Идельман, просыпающий дикий пепел на брюки, немедленно закричал:
— Ну так что вы от нас хотите?!.. Чтобы мы сконструировали очередной сценарий?!.. Чтобы — рай коммунизма и чтобы — всеобщая пастораль?!.. Богосозданные правители, дни и ночи радеющие о благе народа?!.. Светоч мира?!.. Мыслители?!.. И счастливый одухотворенный народ, воздающий хвалу правителям, которые радеют о нем дни и ночи?!.. Изобилие, храмы равенства, социальная справедливость?!.. Океан гуманизма?!.. Демократия, не имеющая границ?!.. Ложь! Ложь! Ложь!.. Кирпичи ваших замыслов — изо лжи!.. Все это развалится, словно дом на песке!..
Папироса его трещала и ярко вспыхивала. Шевелились грачиные перья на голове. Даже шторы надулись от фальцетного крика. Красные зловещие тени скользили по комнате, озаряя и ломберный столик с покалеченными ногами, и продавленный старый диван, наподобие того, что я видел в милиции, и распутство немытых стаканов, и картофельную шелуху, и ведро — все в плевках, и окурки, и газету со следами подошв, и задохшийся мумией кактус, и рогожу побелки на потолке, и застывшие хмурые группки людей, которые, словно волки, страховито ощерились друг против друга. Ломти толстого сумрака отделяли их. Будто ложами. Это горел закат. И, возможно, горели цеха завода, перемалывающиеся в мутно-огненную дымину. Люстра рдела стеклом. Света в квартире не было. Пробки вывернули, потому что Апкиш боялся прослушивания. Надрывался сортир. Коридор за распахнутой дверью зиял чернотой. Было душно, накурено. Густо чиркали спички, и фигура Идельмана металась, как каракатица, вспугнутая из норы.

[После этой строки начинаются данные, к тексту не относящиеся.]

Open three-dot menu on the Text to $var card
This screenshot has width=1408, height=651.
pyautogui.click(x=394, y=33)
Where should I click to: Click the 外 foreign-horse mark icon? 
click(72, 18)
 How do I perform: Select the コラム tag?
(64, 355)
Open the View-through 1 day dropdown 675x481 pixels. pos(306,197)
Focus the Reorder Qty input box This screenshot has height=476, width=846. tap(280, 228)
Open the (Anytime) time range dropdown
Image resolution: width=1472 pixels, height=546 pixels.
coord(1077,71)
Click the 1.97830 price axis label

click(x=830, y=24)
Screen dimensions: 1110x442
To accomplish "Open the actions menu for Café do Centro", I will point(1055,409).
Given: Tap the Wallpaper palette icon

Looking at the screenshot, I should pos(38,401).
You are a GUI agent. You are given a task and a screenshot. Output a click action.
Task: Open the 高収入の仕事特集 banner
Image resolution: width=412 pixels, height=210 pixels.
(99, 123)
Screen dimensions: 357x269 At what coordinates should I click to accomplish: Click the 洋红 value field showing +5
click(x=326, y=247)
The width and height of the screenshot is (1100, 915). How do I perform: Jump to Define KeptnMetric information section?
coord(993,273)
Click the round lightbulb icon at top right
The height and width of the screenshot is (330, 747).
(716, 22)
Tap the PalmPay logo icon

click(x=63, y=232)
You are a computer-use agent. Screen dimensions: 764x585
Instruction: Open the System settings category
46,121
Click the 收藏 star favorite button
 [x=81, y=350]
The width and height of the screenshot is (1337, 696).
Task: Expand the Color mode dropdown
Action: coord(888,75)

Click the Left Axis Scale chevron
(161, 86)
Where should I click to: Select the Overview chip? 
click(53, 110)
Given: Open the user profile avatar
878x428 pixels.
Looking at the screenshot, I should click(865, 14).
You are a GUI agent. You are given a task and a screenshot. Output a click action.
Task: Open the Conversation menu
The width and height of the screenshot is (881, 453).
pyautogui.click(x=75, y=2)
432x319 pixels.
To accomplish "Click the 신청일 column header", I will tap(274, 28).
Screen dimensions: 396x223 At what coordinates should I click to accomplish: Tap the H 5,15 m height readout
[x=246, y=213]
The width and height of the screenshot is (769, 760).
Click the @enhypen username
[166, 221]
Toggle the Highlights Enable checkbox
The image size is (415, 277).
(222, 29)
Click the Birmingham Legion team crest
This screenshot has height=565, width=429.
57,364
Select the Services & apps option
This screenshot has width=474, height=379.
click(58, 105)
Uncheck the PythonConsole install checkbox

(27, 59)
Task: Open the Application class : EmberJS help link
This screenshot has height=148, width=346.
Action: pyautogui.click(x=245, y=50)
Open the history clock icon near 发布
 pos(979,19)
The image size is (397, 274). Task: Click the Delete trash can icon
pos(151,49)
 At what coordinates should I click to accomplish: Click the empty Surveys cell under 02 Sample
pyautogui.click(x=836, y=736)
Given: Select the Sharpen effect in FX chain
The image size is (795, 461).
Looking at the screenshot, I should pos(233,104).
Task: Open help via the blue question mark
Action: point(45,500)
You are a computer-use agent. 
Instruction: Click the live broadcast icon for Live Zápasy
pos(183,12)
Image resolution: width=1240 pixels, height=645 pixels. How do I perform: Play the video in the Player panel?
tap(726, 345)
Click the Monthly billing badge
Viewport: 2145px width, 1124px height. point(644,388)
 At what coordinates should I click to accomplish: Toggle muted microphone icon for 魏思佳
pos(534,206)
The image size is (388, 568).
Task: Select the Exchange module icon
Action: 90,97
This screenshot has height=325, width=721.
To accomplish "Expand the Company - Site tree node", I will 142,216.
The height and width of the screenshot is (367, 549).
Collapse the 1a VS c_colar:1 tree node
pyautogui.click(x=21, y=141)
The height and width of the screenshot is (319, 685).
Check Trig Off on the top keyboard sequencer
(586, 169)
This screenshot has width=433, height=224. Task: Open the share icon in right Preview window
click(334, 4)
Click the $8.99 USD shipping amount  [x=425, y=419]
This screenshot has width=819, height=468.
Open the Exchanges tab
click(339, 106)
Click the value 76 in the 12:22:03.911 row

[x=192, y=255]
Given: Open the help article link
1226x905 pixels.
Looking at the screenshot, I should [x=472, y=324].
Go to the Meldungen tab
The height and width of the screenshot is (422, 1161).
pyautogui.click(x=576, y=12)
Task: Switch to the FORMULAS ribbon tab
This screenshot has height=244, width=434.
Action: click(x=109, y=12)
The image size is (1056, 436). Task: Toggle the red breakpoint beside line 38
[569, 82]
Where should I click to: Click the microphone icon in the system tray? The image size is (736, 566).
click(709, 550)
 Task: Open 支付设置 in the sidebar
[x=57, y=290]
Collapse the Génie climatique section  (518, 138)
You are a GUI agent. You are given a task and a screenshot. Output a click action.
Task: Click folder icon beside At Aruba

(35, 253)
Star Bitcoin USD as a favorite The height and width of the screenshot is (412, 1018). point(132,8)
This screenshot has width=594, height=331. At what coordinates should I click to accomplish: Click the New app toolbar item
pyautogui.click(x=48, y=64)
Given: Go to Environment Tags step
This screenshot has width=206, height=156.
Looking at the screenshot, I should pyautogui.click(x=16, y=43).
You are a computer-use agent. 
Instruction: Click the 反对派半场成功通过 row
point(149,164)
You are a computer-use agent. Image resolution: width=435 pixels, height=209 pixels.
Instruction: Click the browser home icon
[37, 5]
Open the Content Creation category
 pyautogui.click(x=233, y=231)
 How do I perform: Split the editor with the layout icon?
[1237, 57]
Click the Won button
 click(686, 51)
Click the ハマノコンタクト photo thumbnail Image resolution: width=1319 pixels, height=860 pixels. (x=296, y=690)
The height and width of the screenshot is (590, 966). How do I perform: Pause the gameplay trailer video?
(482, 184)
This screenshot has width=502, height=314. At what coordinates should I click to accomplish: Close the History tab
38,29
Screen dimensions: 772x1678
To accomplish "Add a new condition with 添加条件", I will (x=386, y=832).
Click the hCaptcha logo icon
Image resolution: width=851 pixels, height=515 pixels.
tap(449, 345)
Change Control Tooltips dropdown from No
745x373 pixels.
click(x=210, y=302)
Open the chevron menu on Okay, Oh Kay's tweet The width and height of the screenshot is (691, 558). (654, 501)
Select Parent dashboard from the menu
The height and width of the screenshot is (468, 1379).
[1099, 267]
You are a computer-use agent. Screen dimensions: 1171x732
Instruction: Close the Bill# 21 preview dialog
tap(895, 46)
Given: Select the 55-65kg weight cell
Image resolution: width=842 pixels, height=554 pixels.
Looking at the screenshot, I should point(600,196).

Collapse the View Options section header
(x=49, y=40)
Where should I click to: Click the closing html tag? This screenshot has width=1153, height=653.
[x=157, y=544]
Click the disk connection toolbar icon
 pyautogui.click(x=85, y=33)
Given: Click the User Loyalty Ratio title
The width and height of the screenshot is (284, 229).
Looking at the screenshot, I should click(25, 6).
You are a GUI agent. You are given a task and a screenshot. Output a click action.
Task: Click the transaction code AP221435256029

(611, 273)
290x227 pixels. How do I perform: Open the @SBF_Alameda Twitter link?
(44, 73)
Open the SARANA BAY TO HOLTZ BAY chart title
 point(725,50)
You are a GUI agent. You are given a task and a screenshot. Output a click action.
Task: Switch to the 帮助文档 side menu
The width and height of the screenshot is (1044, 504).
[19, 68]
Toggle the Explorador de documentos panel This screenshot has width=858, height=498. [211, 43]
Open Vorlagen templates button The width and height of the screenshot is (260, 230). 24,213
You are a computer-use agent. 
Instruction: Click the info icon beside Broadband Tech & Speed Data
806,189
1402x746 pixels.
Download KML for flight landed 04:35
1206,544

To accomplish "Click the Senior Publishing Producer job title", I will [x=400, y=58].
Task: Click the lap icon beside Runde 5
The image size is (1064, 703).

Чьи-то руки подхватили его и усадили обратно, пытаясь угомонить.
— Сука! Морда жидовская! — ошпарил клокочущий голос.
Тотчас же кто-то из окружения Учителя, расположившегося в углу, легким призраком переместился к окну, распластавшись в простенке и отогнув полосатую занавеску. — «Огурцы», — после некоторого молчания доложил он. — Какие еще «огурцы»? — резко спросил Учитель. — Скороспеющие, ребристые, сантиметров под восемьдесят — хвостик, зубчики, ползут один за другим… — Много? — Много. Одиннадцать или двенадцать. — А «капустники»? — также резко спросил Учитель. — Этих не наблюдается. — Где сейчас Вертухаев? — Стоит. — Место? — Место. — А он не «приклеенный»? — Не похоже, Учитель. Мне кажется: нет. Нет, Учитель, мне кажется, все в порядке. — Повернувшись, Учитель спокойно и веско сказал: — Но имейте в виду, что я буду стрелять. — Ради бога, — не менее веско ответствовал Апкиш. — И ребята мои тоже будут стрелять. — Ради бога, — сказал ему Апкиш. — Я под суд не пойду, к черту — тюрьмы и лагеря. — Ради бога, пожалуйста, — сказал ему Апкиш.
Быстрый приглушенный щелчок тут же разнесся по комнате. Точно венчая беседу. И еще несколько таких же быстрых и тревожных щелчков суматошно рассыпались — как смертельный горох. Что-то переменилось — в багровости сумрака. Судя по всему, это щелкали предохранители на пистолетах. Или, быть может, обрезы. Даже скорее — обрезы. Видимо, многие здесь были вооружены. Видимо — кроме меня. И, наверное, еще кроме Гулливера. Потому что ему было это не нужно. Гулливер и оружие! Это — абсурд! Он вообще ни на что не обращал внимания. Он сидел, опираясь локтями о стол, поразительно сгорбившись и придвинув тарелку с развалами каши. Каша была очень старая, потрескавшаяся, в неприятных творожных комках, капли серого жира продавливали ее, загибалась подсохшая корочка, а по краям уже налипли волосья. Крупная куриная ножка торчала из середины. Гулливер, как безумный, откусывал мясо, пропуская волокна сквозь редкость зубов, подгребал остывшее варево ложкой, трудно сглатывал, набивая полный рот, и жевал, жевал, — чрезвычайно поспешно, роняя на стол отлепившиеся соцветья перловки. Двигалась, работая, бугристая челюсть, будто шатуны, ходили шершавые оббитые локти, плоскости лопаток вздымались под рваной футболкой. Он еще успевал прихлебывать какую-то бурду из эмалированной белой кружки с облупившимся цветком.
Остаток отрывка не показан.